## SELECTED EXTRACT
Meanwhile, way in the back of the “two-story brick,” Cris Conner was busy running the annual WNAP Raft Race which was rivaling the Indy 500 for attendance figures. (see event above) Unfortunately, after nine years it had to be abandoned because too many folks who had no chance of getting to the finish line, had brought the traffic in Indianapolis to a standstill.
When we ran the “Big Sugar Daddy” contest at WIBC, it blew out most of the phones in Indy which put us on TV news again like it did when we caused a massive traffic jam when we put up a billboard on the busiest street corner in town featuring pretty girls in Bikinis swinging on a swing high above the morning traffic. (see the swing above) When we did it in Dallas, they got a court order forcing us to bring the girls down ’cause they were so hot, they froze the freeway.
Back home again in Indy, WNAP ran a make-believe concert on the air called Fantasy Park. Buster Bodine, (see Buster above) along with the rest of the Buzzard boys did it so convincingly that people were driving around aimlessly looking for the concert. Before long the TV reports claimed that the police were trying to put a stop to the make-believe concert but they couldn’t find it.(Buater and I later did it again at KPRI in San Diego)

## EXTRACTED MATERIAL
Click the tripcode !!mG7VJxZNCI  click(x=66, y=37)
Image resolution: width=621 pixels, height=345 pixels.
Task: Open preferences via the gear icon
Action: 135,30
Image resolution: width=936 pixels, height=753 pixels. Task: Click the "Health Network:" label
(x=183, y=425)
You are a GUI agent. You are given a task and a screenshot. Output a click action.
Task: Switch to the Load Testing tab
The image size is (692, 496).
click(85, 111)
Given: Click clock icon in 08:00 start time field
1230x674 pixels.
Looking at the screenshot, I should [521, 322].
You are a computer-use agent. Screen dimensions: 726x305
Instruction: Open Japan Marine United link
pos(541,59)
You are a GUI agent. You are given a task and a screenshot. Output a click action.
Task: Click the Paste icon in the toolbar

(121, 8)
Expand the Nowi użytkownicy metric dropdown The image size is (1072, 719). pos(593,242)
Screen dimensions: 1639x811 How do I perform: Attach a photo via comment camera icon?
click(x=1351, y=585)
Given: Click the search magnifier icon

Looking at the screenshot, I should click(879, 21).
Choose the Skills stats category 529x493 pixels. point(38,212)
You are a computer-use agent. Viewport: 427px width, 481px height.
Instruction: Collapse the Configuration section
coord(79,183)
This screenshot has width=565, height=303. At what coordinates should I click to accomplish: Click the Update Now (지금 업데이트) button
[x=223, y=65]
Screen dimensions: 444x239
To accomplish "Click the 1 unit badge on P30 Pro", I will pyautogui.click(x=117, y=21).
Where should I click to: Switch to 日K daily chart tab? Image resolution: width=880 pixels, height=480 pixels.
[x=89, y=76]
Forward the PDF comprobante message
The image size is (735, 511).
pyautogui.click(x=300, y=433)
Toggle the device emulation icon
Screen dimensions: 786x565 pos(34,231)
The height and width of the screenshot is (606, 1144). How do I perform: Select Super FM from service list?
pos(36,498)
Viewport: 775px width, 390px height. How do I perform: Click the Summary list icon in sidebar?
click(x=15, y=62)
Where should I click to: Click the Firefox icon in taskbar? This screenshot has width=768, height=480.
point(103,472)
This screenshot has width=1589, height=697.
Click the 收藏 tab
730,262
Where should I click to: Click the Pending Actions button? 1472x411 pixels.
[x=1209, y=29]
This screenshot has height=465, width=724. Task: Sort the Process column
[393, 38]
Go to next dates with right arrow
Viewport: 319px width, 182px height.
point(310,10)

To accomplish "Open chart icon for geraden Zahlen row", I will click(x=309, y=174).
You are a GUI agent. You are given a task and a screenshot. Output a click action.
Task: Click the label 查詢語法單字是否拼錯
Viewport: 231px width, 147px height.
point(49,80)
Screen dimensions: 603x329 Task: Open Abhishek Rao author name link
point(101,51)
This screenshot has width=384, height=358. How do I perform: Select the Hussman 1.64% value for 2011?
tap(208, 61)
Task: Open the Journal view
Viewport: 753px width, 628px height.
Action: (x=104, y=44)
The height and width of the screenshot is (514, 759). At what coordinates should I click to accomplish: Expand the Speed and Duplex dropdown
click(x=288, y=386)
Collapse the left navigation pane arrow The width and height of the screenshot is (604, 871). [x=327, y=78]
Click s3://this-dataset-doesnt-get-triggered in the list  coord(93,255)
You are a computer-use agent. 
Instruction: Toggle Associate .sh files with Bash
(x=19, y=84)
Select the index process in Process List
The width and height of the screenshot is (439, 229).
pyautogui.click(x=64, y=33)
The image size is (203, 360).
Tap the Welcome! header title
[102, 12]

## WHAT TO DO
1. Name every radio station, by its call letters, that appears in the radio stunts passage.
2. Return the section of the radio stunts passage that begins with the words containing "Meanwhile, way in" and ends with "to a standstill.".
3. Resume the radio stunts passage from the point where it stops.

## RESULTS BY TASK
1. WNAP, WIBC, KPRI

2.
Meanwhile, way in the back of the “two-story brick,” Cris Conner was busy running the annual WNAP Raft Race which was rivaling the Indy 500 for attendance figures. (see event above) Unfortunately, after nine years it had to be abandoned because too many folks who had no chance of getting to the finish line, had brought the traffic in Indianapolis to a standstill.

3.
When we did the 50% Off Free Fair in Dallas on KVIL and in Indianapolis on WNAP, it shut down every road and highway that led to the fairgrounds. By then though, the TV stations all had their own Helicopters, so now they showed it live. (darn)
Up in Boston at F-105, Jay Williams was running a great promotion called, “Show us a sign that you want to win free money.” I’ll never forget watching the New England Patriots on TV and as Jim Plunkett threw the winning touchdown pass, his tight end had to leap high in the air in front of a huge F-105 sign in order to grab it. My favorite part though was watching the instant replay, over and over again.
When Ron Chapman, (shown above with me after been inducted into the Radio Hall of Fame) decided to do his first-ever parachute jump live on the air, all three networks in Dallas were kind enough to show him slowly floating down on all their newscasts that evening.
A few weeks later, losing a tug a war contest to one of the local TV stations, got us five minutes in both of their newscasts with some nice close-ups of the giant KVIL call letters on our brand new sweatshirts which proved that sometimes ya gotta lose to win.
Oh, and when we hired the Mayor to do sports, we also put a billboard up to promote it, the Dallas Morning News showed a picture of it on the front page in color and above the fold. The headline read, “Mayor Moonlights On KVIL.”
I guess we should have been embarrassed when one of our billboards featuring Mike Selden ended up across from a nunnery in Dallas. When the church complained the media couldn’t help but rag on us but after we agreed to take it down, the church then blessed us and as I recall, that was one of our better books. (see Michael’s billboard above)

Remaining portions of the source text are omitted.